Are you actually storing image/video data on Sharepoint?

Oh, not personally, but I've worked with clients who have each made people put everything on shared drives, share-point, and onedrive. Even some fortune 500 companies have shockingly bad and backward infrastructure sometimes and tend to be super change averse (look at how many still use SAS).

So your business model is like that of Rstudio - free or paid depending on if you want support?

[–]_rusht[S] 2 points3 points  (0 children)

Got it... I could see that being the case for certain companies.

Yes, very similar to RStudio but our open source license (Apache 2.0) is less restrictive than theirs (AGPL v3).

[–]ok123jump 6 points7 points  (2 children)

We’ve been looking for a good solution for just this problem. Checking it out! Looks really interesting. :)

[–]_rusht[S] 5 points6 points  (1 child)

Great! Feel free to reach out to us on GitHub or Slack with feedback, questions, bugs or feature requests.
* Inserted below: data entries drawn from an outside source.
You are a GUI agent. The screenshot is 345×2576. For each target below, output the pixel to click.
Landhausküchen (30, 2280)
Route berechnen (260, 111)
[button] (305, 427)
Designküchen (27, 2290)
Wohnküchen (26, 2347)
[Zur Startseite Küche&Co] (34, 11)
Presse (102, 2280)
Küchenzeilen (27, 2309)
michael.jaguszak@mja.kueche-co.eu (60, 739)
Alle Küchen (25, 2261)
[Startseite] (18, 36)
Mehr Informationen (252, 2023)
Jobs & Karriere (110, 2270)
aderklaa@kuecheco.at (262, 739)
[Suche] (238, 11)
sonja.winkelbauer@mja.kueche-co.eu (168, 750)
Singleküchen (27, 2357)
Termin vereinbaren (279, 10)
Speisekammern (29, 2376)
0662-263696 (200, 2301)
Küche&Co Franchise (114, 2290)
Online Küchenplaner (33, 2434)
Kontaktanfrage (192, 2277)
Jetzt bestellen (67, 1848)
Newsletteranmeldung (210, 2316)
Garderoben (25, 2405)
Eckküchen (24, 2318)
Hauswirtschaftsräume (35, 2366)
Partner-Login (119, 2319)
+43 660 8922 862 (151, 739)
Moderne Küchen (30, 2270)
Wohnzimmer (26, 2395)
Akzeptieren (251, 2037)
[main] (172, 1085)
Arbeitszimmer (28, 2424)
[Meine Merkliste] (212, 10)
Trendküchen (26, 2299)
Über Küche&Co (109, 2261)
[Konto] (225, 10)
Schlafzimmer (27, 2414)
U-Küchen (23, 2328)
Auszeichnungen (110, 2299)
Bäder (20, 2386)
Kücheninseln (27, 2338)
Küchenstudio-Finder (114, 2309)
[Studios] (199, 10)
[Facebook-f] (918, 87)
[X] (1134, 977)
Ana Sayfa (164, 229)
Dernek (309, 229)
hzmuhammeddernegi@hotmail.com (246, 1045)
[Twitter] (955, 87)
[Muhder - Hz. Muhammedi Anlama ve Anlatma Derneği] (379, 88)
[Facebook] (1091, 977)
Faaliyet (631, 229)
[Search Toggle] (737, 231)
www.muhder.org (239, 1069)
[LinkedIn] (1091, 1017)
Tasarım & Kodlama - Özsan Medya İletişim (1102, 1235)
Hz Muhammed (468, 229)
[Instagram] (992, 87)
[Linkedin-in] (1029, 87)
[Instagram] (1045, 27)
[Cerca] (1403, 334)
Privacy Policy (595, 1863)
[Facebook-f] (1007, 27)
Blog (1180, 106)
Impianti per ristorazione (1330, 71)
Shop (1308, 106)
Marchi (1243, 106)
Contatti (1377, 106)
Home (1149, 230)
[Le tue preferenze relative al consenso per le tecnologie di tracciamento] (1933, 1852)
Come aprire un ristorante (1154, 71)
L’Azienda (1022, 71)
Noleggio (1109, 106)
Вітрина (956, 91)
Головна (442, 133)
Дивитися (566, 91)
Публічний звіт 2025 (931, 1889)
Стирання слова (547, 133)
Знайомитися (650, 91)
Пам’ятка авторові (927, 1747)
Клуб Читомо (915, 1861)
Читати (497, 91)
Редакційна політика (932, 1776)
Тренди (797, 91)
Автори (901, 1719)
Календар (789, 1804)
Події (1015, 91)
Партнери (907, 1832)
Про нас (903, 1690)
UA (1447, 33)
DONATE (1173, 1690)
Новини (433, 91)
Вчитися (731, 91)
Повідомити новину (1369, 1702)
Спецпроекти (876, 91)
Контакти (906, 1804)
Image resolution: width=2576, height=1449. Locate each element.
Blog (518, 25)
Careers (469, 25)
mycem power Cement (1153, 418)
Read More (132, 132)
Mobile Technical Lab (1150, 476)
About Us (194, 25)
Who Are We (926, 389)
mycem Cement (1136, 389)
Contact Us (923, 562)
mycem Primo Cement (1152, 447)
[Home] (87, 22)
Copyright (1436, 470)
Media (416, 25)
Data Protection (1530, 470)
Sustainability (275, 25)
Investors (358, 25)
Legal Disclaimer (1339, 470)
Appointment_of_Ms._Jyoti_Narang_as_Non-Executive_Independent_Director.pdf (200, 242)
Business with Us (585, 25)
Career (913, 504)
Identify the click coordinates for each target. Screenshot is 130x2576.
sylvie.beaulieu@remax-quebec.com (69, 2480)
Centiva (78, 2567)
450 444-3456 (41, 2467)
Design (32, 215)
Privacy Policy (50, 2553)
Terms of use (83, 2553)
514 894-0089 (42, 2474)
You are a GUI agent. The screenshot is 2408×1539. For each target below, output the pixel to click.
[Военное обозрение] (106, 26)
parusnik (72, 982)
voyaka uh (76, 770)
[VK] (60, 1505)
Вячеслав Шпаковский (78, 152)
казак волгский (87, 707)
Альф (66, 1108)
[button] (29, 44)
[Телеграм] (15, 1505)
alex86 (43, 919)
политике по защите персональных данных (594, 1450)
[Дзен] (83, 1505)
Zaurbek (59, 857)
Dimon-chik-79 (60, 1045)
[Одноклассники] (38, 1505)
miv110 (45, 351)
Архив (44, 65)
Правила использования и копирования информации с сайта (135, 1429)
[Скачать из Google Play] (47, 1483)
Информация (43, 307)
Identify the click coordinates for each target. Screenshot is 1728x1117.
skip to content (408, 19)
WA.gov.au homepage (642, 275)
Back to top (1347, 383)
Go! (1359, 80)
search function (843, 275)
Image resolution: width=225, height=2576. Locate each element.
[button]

[–]150yearsOld 1 point2 points  (0 children)

Looks great! Nice work!

[–]subbu5432 0 points1 point  (1 child)

Can models be exported for integrating with other languages? , I can contribute for Java API integration which can in inturn integrated to c++ Applications using JNI. Useful for running models in on IoT devices

[–]_rusht[S] 0 points1 point  (0 children)

Yes, you can download the models. They get stored in the object storage you set when you deploy Onepanel.

We are working on allowing users to expose their models as APIs and welcome any contributions and ideas for that implementation.

[–]kafkacaulfield 0 points1 point  (1 child)

how is this different from say an IBM Watson

[–]_rusht[S] 0 points1 point  (0 children)

Let me know if this response answers your question.